For Christ sake. There was never any need to memorize fizz buzz, that's the whole point of the damn question. It tests an applicants basic math and logic capabilities (in this case modulo and for loops).


> For Christ sake. There was never any need to memorize fizz buzz,

Wrong. Fizzbuzz is the epitome of a hiring test that is gamed by rote learning and adds absolutely nothing in terms of decisive info on wether s candidate is competent or not.

Your argument is like arguing in favour of using hello word in as many languages as possible and then claim that there is no need to memorize them because that's the point of the question.


FizzBuzz exactly as printed in an example? An easily game-able memorization problem.

The concept of FizzBuzz? If you are a programmer you should be able to write a simple program with arithmetic and string manipulation. There's no reason an interviewer needs to ask exactly the FizzBuzz - but just something a bit like it. Asking the exact question from the blog is pretty lazy anyway.


I have big issues with impractical interview questions that favor interview prep over actually practical skills. That said, anyone who can program should be able to implement fizz buzz in 10-15 minutes given a description of the problem even if they had never heard of it.


hmm interesting... i haven't done a technical interview in 15 years so i just tried fizzbuzz (leetcode was the first thing that popped up on google)... took me about 15 minutes. i was caught a bit off guard, there are a couple of little subtle gotchas that require some actual thought. i'd say it's a pretty good test without requiring knowledge of data structures or CS level algorithms.

that said i would only want to do it on a terminal, not on a whiteboard. i'd probably fuck that up somehow.


if you need to memorize fizbuzz answer - I have a very very bad news for you


If you need to use it to test candidates, bad news is you can't tell rote memorizers from problem solvers.


Then you say "but let's do buzzfizz instead" and let the memorizers start crying?
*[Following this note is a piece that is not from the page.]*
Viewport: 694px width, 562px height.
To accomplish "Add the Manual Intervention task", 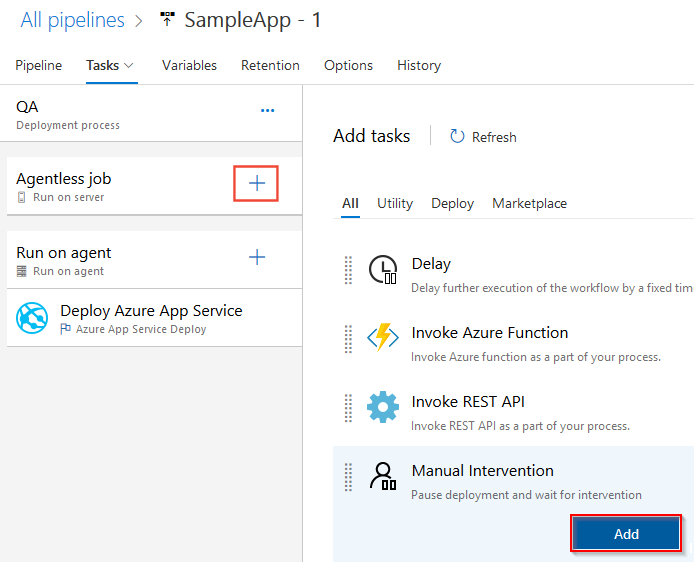I will tap(626, 534).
Or just pose a real world problem? Like every technical interview I've ever had. Giving me a problem from a catalogue is letting me know you're boring - I'll be polite but I won't accept your offer.


you wont accept, but there will be a line of thousand+ fresh college graduates and H1Bs behind you, all willing to grind leetcode and accept 200k+ offer


"Weeds out people who didn't memorize an answer to a well known test."

For the love of god, please Google what fizzbuzz is.

People who need to memorize a solution to that have no business coding.


> For the love of god, please Google what fizzbuzz is.

Yes, please do google what fizzbuzz is. You'll eventually stumble upon resources on how to memorize fizzbuzz, which is such a Hallmark of the test that it's even explicitly mentioned in the C2 wiki on fizzbuzz.


The test can't tell if you can think through a problem or just googled technical interview common questions and memorized some answers: Crammers can pass as easily as problem solvers can.